Now, he said, the VA has indicated it will set access standards for “each and every type of care a veteran might need. This would essentially outsource all segments of health care to the community based on arbitrary wait times or geographic standards, which was what we're supposed to be moving away from by ending the Choice program. And that's despite the fact that several studies, one as recently as last week, have indicated the quality and care at the VA is good or better than the private sector.”
“To make matters worse,” Tester added, “VA officials have offered only vague verbal descriptions of the various sets of potential access standards under consideration. … We need to know what you're doing, Mr. Secretary, and how much it's going to cost.” Because “if you move further down this path, gutting the VA health care system for those veterans who want and need to use it, you'll end up bringing down the whole boat. And you're going to spend a whole lot of time and money sending veterans into community for care, that is less timely and not as high in quality, that's a bad deal for our taxpayers [and] our veterans.”
[MOAA's 2019 GOALS: Protect Access to Earned VA Benefits]
Tester said his suspicion is that White House-led politics is behind the course correction over access standards and the VA's reluctance to brief congressional staffs and engage veterans groups more deeply. “I hope I'm wrong,” he said.
In response, Wilkie reviewed features of the MISSION Act that will strengthen VA staffing, allowing the department to offer better compensation packages to fill staff shortages of mental health specialists, internists, and primary care physicians.
Regarding privatization, Wilkie said he agreed with Tester that “veterans are happy with the service they get at the Department of Veterans Affairs. I have not seen any indication that the majority of our veterans are chomping at the bit to find alternative ways to take care of themselves. The most important part … is the communal nature of veterans' care. Veterans want to go places where people speak the language and understand the culture.”
On access standards, Wilkie said, “I have in mind not only Senator Tester's state of Montana when it comes to the ability of our veterans to get to services, but also the most heavily congested metropolitan areas of this country. We have to make it easier for our veterans to get that care they need.”
Wilkie said the major veteran organizations might feel less involved in the process because he has engaged more than past secretaries with smaller veterans groups, for example Purple Heart and blinded veterans - presumably referring to the Military Order of the Purple Heart and Blinded Veterans Association - to reflect changes in the demographics of the veterans population.
Blue Water Navy Bill Sinks
Several senators used the joint hearing to express regret that the Senate failed to pass the Blue Water Navy Vietnam Veterans Act (H.R. 299), even though the House approved it unanimously last June.
Referring to a host of veteran benefit bills that became laws in the 115th Congress, Sen.
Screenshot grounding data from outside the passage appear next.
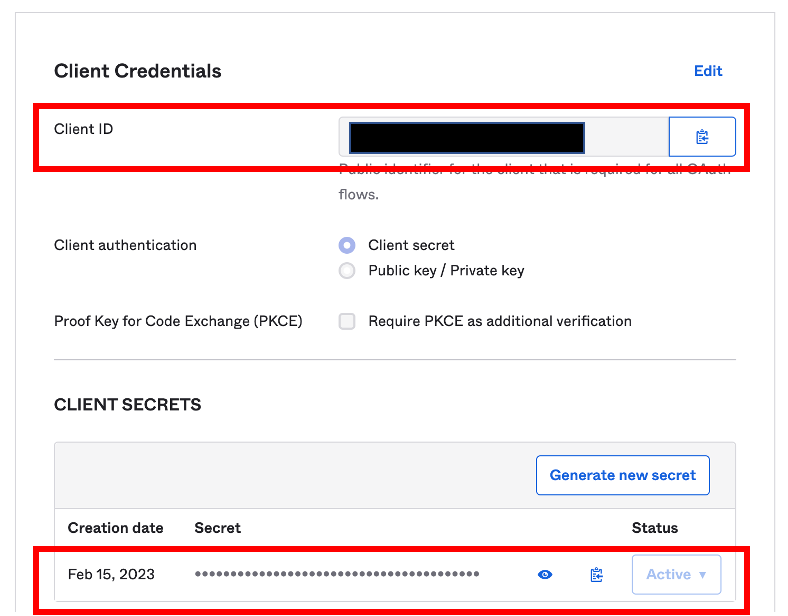Reveal the secret with the eye icon

click(x=545, y=574)
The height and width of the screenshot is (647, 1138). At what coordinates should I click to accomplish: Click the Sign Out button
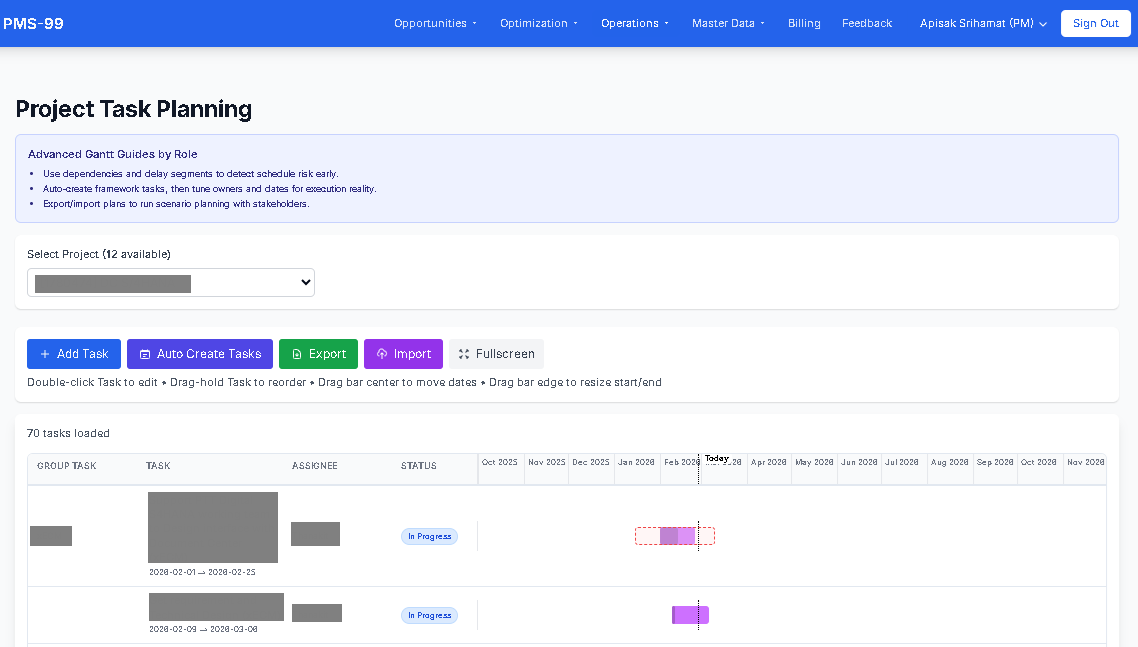(x=1095, y=23)
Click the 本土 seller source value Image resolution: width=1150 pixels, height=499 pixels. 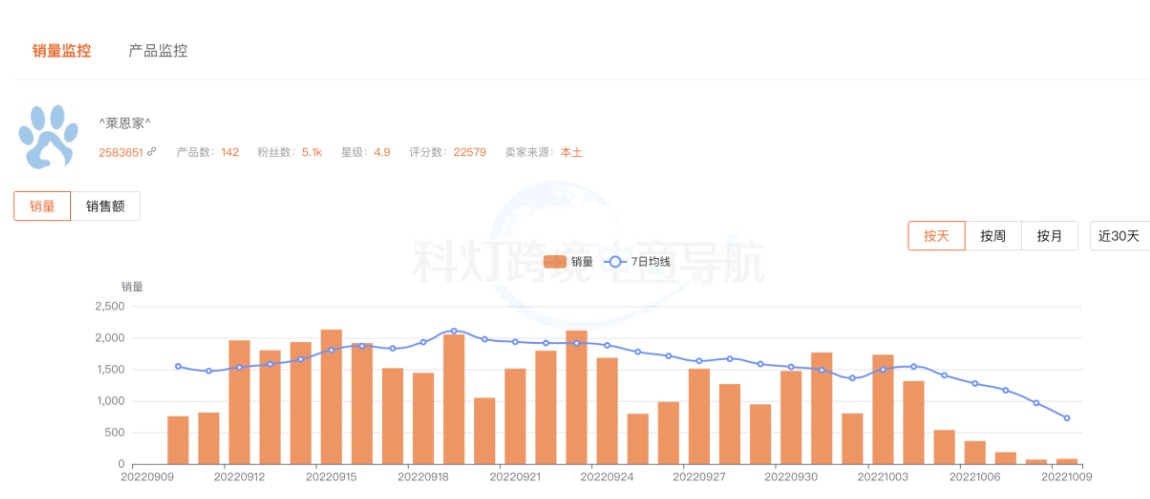click(x=571, y=153)
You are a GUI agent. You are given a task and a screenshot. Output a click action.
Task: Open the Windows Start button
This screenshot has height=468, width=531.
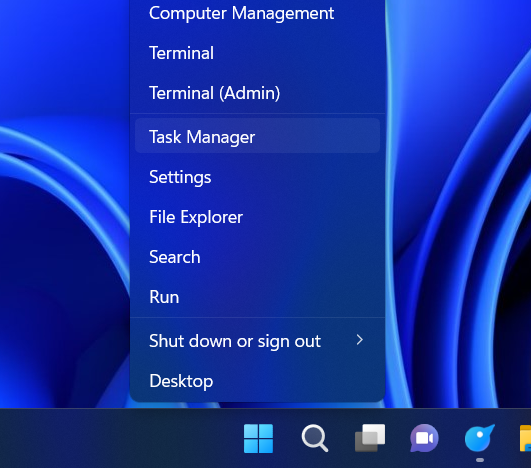pos(258,438)
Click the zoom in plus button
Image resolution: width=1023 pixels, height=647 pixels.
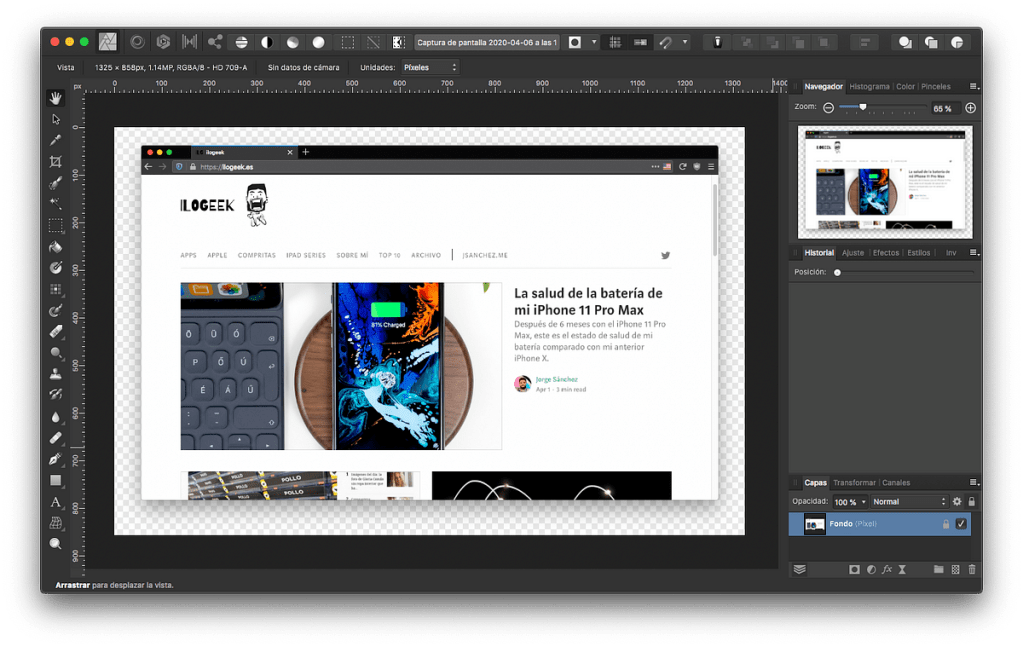click(970, 108)
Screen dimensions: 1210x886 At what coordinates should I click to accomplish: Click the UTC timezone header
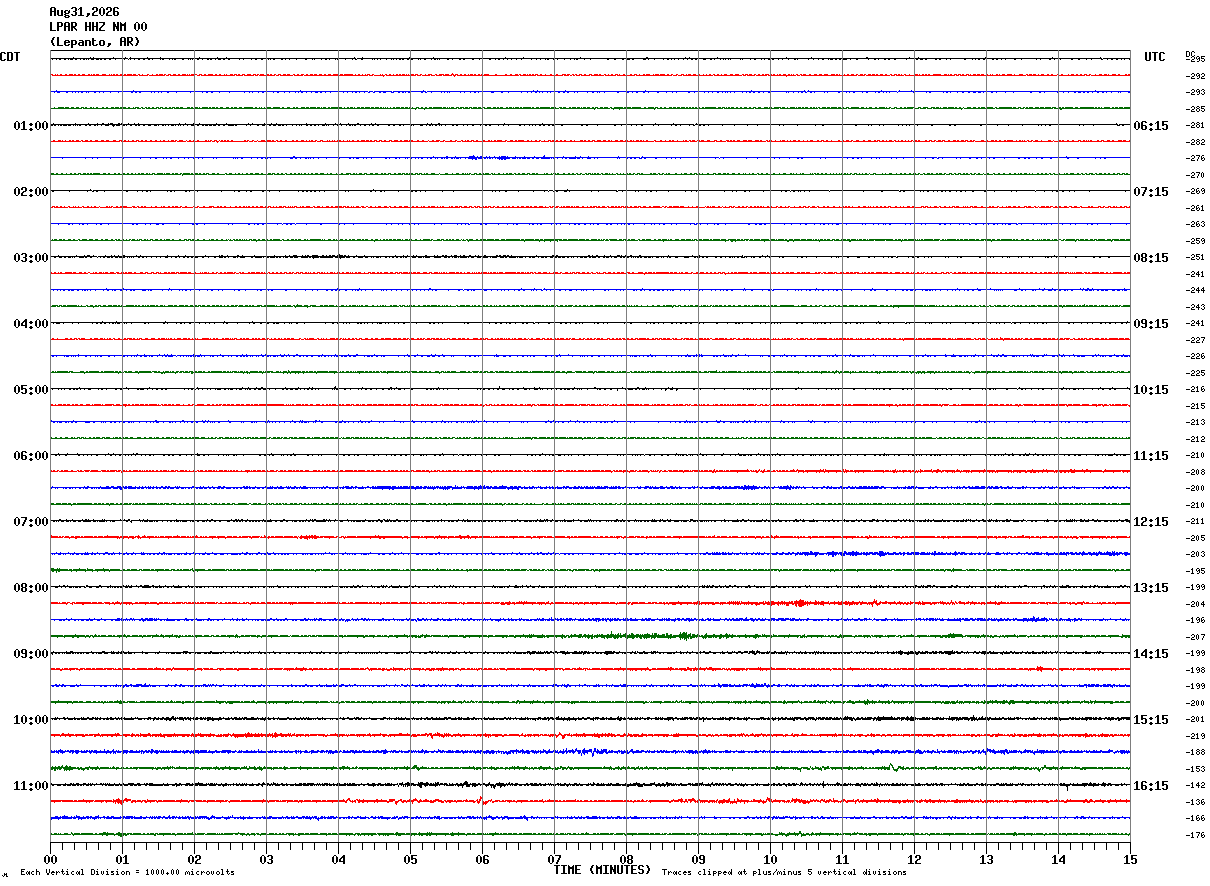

Johnny Isakson (R-Ga.), Senate committee chair, conceded to House colleagues “that we dropped the ball with you on one thing: You all got the Blue Water Navy through…We failed in the Senate on two [unanimous consent attempts], one today and one last week.”
[READ THE LETTER: MOAA, Other Veterans Groups Ask President Trump to Support Blue Water Navy Legislation]
Sen. Mike Lee (R-Utah) became the second senator to block the bill, arguing (as did Sen. Mike Enzi (R-Wyo.) last week) that budget offsets identified by the House, to cover the cost of extending Agent Orange-related health care and disability compensation to ailing shipboard veterans of the Vietnam War, were insufficient based on revised calculations by the Congressional Budget Office.
Isakson vowed to lead a fresh effort to pass the bill in the next Congress.